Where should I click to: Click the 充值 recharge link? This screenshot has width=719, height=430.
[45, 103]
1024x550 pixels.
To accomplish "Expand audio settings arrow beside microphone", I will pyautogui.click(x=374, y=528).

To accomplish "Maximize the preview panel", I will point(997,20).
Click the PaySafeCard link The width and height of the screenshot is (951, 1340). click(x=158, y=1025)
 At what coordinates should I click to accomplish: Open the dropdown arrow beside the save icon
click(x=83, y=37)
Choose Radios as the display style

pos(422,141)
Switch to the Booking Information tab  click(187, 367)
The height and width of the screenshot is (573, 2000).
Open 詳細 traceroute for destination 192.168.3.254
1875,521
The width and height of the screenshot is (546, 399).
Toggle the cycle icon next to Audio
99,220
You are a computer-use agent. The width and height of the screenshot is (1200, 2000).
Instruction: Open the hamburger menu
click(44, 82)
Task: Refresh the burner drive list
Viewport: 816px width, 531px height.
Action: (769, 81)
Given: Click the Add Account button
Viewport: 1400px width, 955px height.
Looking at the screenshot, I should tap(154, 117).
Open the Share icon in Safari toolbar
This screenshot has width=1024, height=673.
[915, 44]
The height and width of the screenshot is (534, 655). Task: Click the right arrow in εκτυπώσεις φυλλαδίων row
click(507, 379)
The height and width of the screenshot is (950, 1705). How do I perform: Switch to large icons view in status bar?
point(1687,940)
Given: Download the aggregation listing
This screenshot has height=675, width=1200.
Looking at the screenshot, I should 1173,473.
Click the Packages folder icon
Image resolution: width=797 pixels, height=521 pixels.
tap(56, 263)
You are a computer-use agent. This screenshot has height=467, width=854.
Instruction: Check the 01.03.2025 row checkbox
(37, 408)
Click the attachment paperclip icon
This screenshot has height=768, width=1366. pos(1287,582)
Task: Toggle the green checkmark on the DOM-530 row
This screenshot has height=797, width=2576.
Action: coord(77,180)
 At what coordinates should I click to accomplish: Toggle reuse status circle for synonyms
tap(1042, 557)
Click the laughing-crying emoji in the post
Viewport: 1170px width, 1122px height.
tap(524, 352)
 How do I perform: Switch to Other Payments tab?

» WORK ORDER:
The answer should be an exact copy of the lines from the first line of the data through the line with "Click the Packages folder icon" and should contain nothing else.

» EXERCISE ANSWER:
Where should I click to: Click the 充值 recharge link? This screenshot has width=719, height=430.
[45, 103]
1024x550 pixels.
To accomplish "Expand audio settings arrow beside microphone", I will pyautogui.click(x=374, y=528).

To accomplish "Maximize the preview panel", I will point(997,20).
Click the PaySafeCard link The width and height of the screenshot is (951, 1340). click(x=158, y=1025)
 At what coordinates should I click to accomplish: Open the dropdown arrow beside the save icon
click(x=83, y=37)
Choose Radios as the display style

pos(422,141)
Switch to the Booking Information tab  click(187, 367)
The height and width of the screenshot is (573, 2000).
Open 詳細 traceroute for destination 192.168.3.254
1875,521
The width and height of the screenshot is (546, 399).
Toggle the cycle icon next to Audio
99,220
You are a computer-use agent. The width and height of the screenshot is (1200, 2000).
Instruction: Open the hamburger menu
click(44, 82)
Task: Refresh the burner drive list
Viewport: 816px width, 531px height.
Action: (769, 81)
Given: Click the Add Account button
Viewport: 1400px width, 955px height.
Looking at the screenshot, I should tap(154, 117).
Open the Share icon in Safari toolbar
This screenshot has width=1024, height=673.
[915, 44]
The height and width of the screenshot is (534, 655). Task: Click the right arrow in εκτυπώσεις φυλλαδίων row
click(507, 379)
The height and width of the screenshot is (950, 1705). How do I perform: Switch to large icons view in status bar?
point(1687,940)
Given: Download the aggregation listing
This screenshot has height=675, width=1200.
Looking at the screenshot, I should 1173,473.
Click the Packages folder icon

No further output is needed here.